### Your instructions
Every line from the one with "Viewport: 1616px width, 808px height." through the last line below should be repeated exactly; pictures stay out of the copy.

Stored data
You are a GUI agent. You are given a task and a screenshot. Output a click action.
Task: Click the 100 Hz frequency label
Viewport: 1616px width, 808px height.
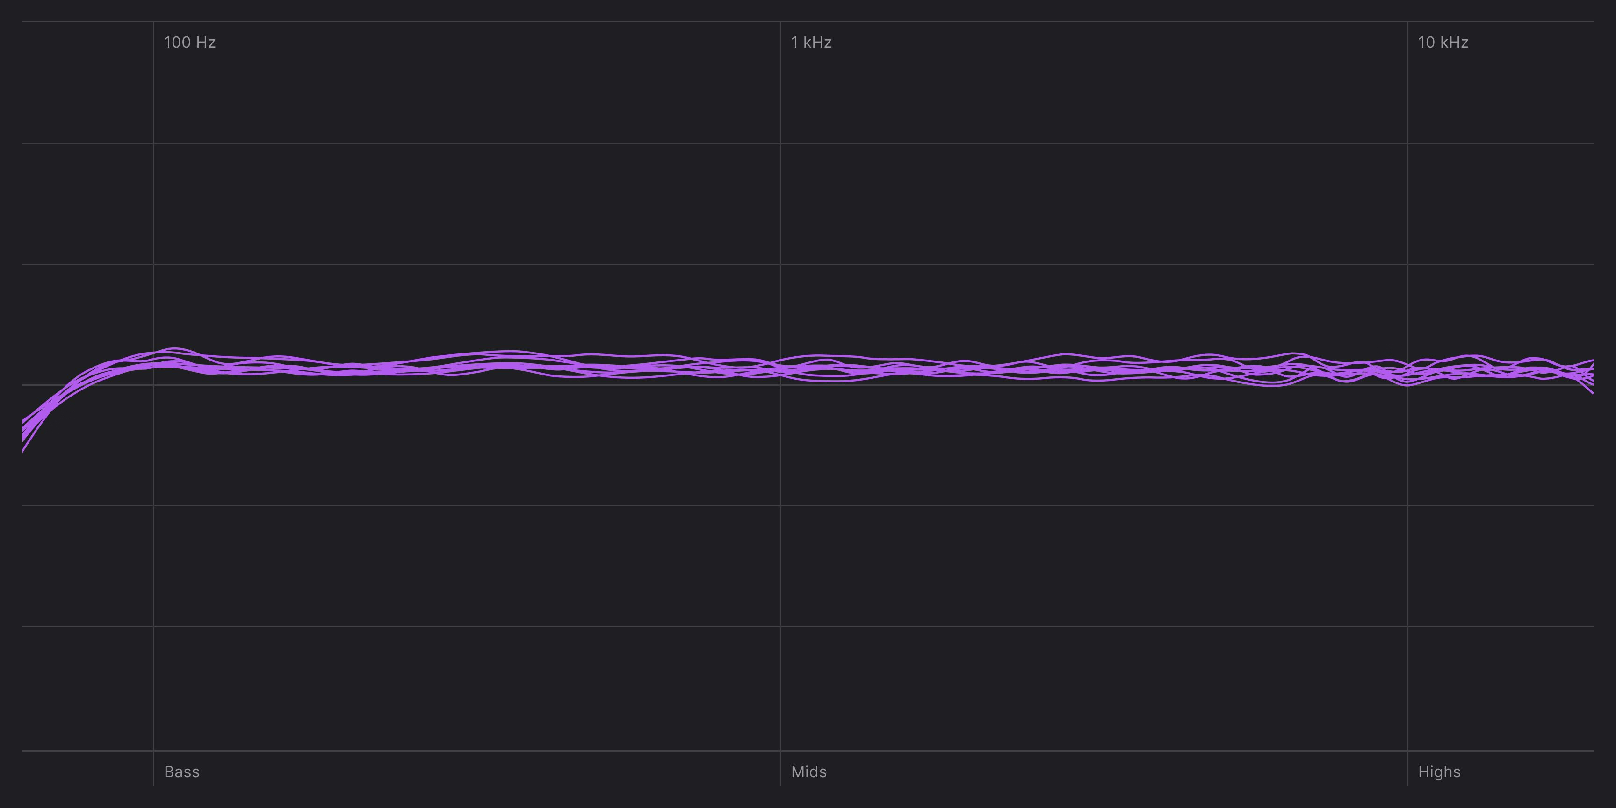tap(189, 43)
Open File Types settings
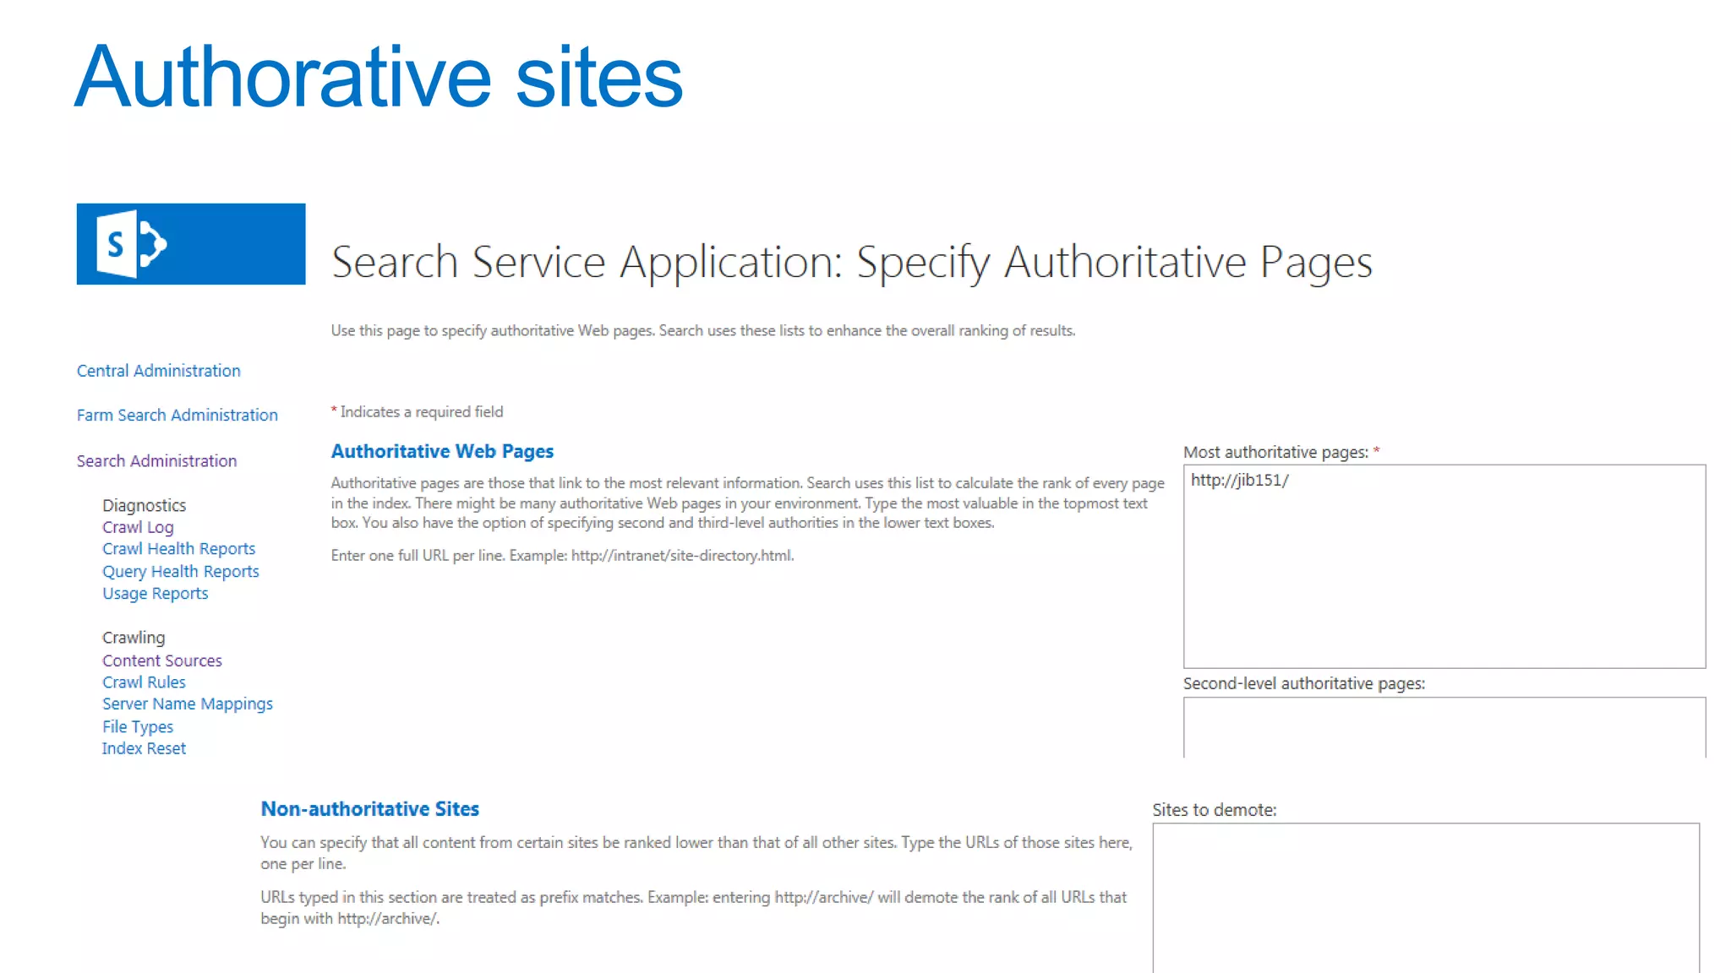1731x973 pixels. pos(137,727)
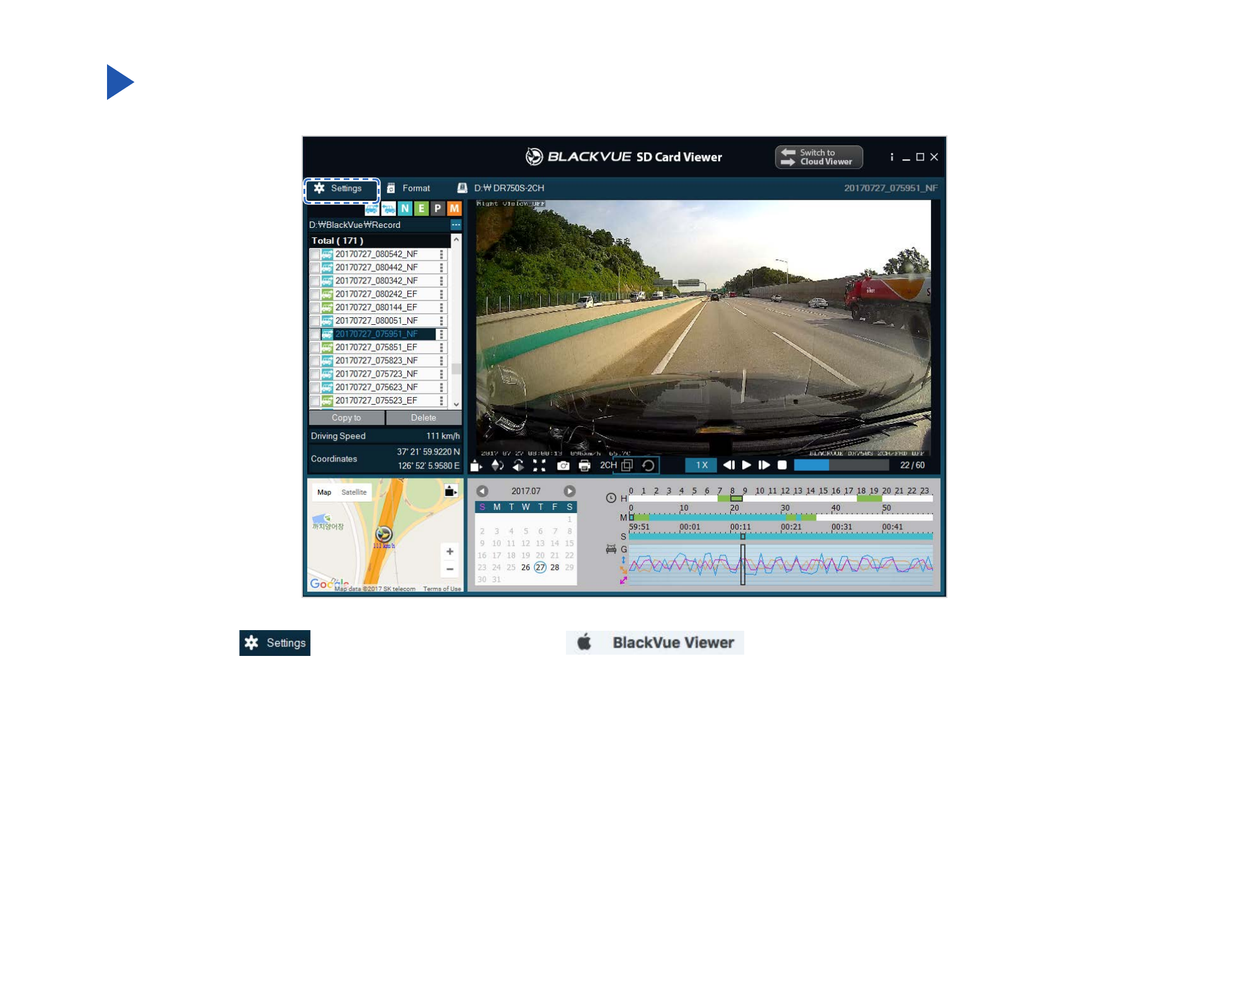Image resolution: width=1249 pixels, height=999 pixels.
Task: Open options menu for 20170727_080442_NF
Action: coord(441,268)
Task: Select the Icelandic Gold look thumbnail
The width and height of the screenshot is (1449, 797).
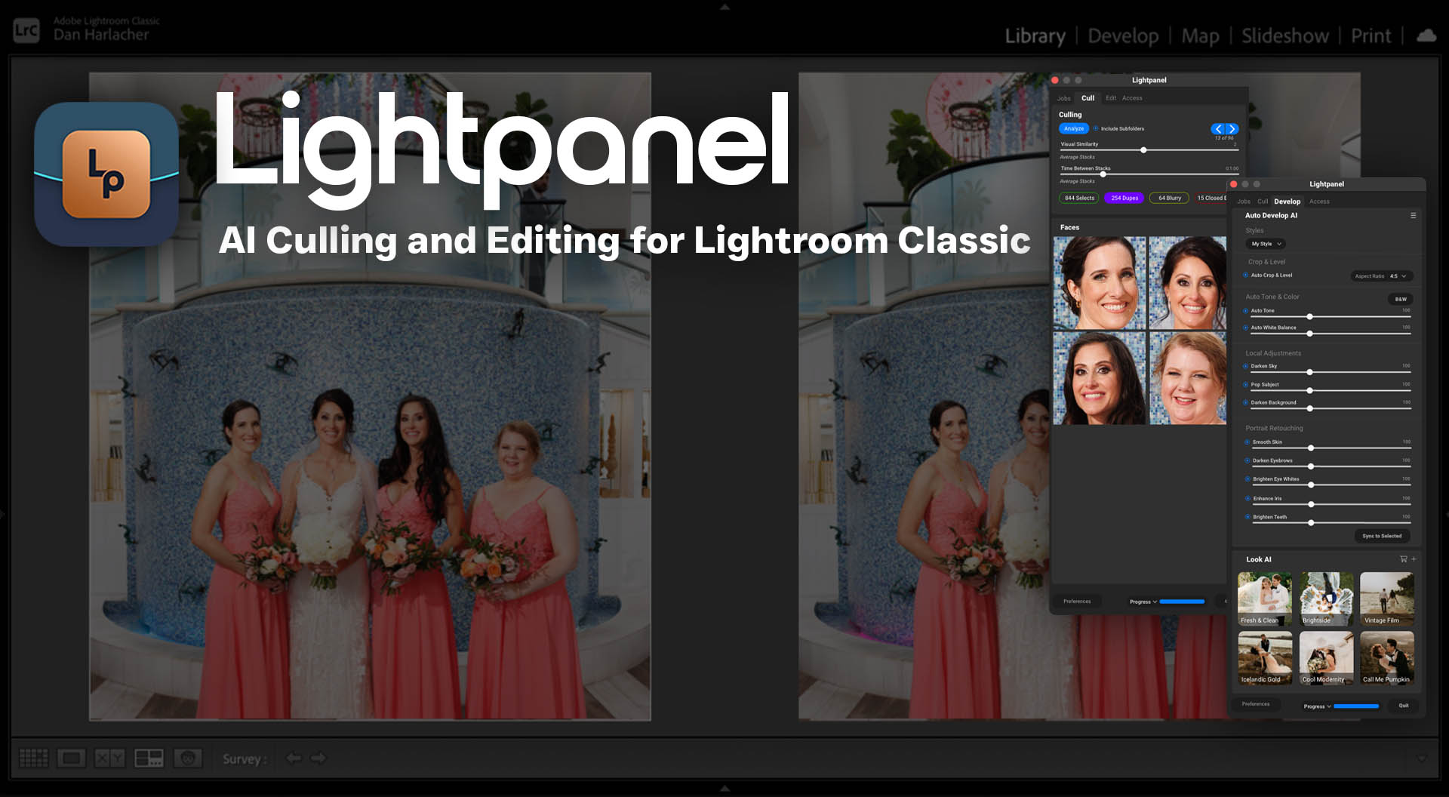Action: (x=1264, y=657)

### Exercise output
Viewport: 1616px width, 808px height.
tap(189, 43)
Open File Types settings
1731x973 pixels. pos(137,727)
Image resolution: width=1249 pixels, height=999 pixels.
Task: Open options menu for 20170727_080442_NF
Action: coord(441,268)
Task: Select the Icelandic Gold look thumbnail
The width and height of the screenshot is (1449, 797).
Action: (x=1264, y=657)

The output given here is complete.